The 2021 Yangbi Ms 6.4 earthquake in Yunnan, China, occurred in an area where the Global Positioning System (GPS) geodetic observations are particularly intensive. Based on a detailed retrospective analysis of the GPS observations of about 133 stations distributed in the proximately 400 km × 400 km region that contains the area affected by the earthquake., we obtain a high-resolution GPS velocity field and strain rate field and then derive the present-day slip rates of major faults in the region with the commonly used half-space elastic dislocation model and constraints from the GPS velocity field. Furthermore, by calculating the seismic moment accumulation and release and deficit rates in the main fault segments and combining with the distribution characteristics of small earthquakes, we evaluate the regional seismic risk.

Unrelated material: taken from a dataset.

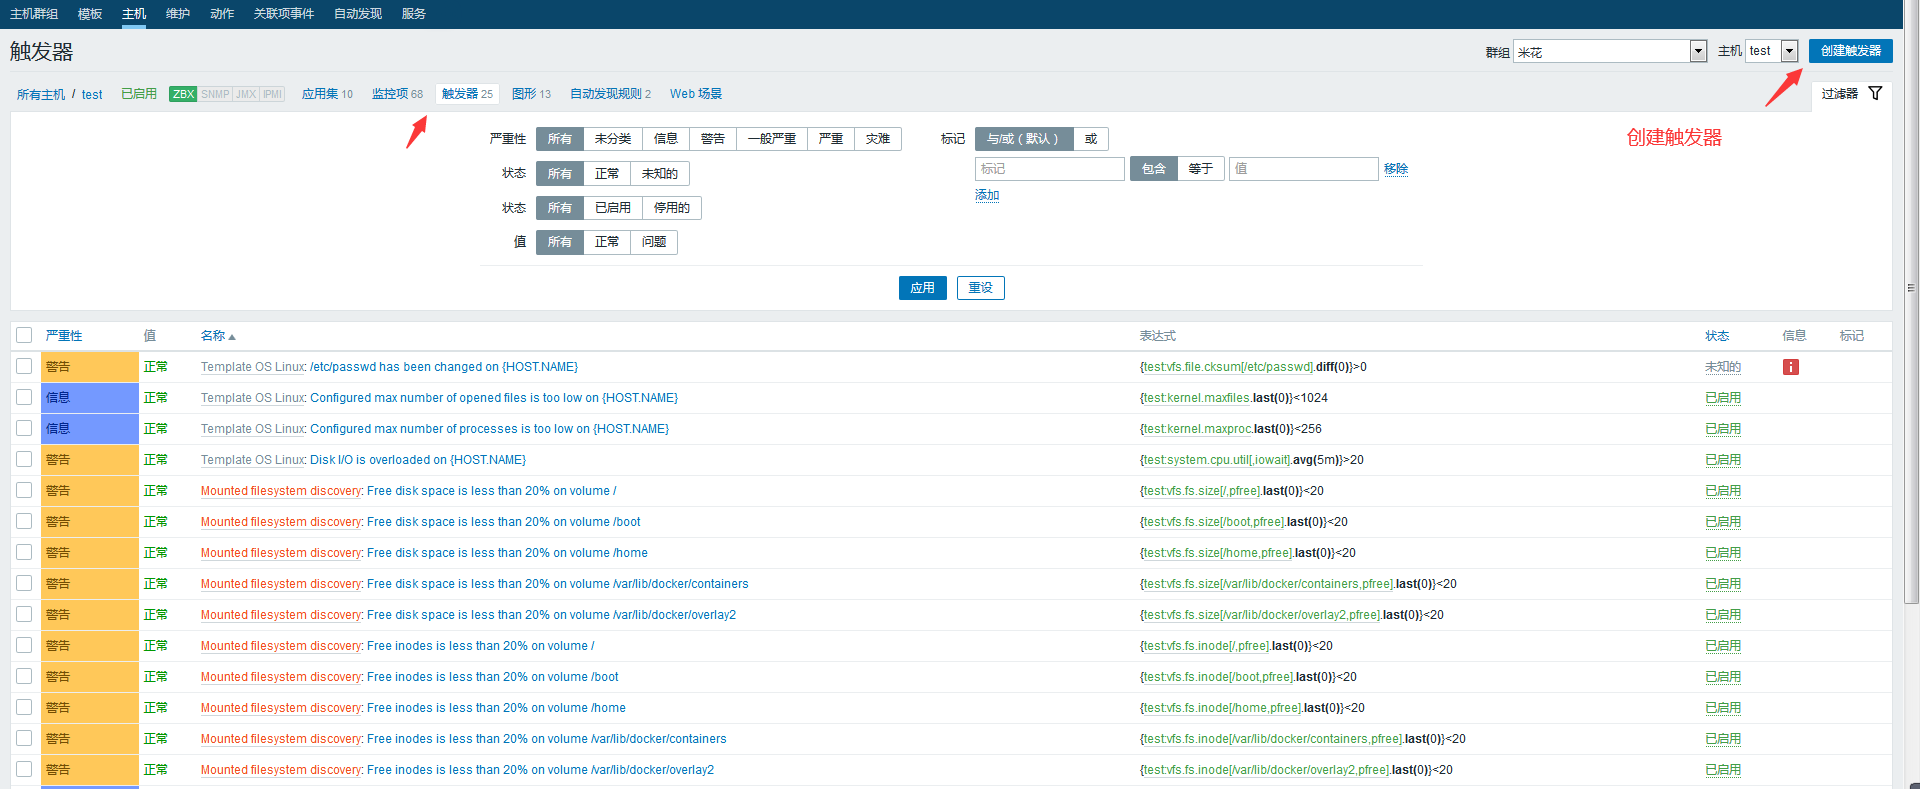Click the SNMP availability badge
The image size is (1920, 789).
pyautogui.click(x=215, y=94)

The results show that (1) there was a localized prominent strain accumulation rate around the seismogenic area of the impending Yangbi Ms 6.4 earthquake, although this was not the only area with a prominent strain rate in the whole region. (2) The seismogenic area of the earthquake was just located where the strain direction was deflected, which, together with the localized outstanding maximum shear strain and dilatation rates, provides us with important hints to determine the potential areas of future strong earthquakes. (3) Of all the seismogenic fault segments with relatively high potentials, judged using the elapsed time of historical earthquakes and effective strain accumulation rate, the middle section of the Weixi–Qiaohou fault has a higher earthquake risk than the southern section, the Midu–Binchuan section of the Chenghai fault has a higher risk than the Yongsheng section and the Jianchuan section of the Jianchuan–Qiaohou–Lijiang–Xiaojinhe fault has a higher risk than the Lijiang section.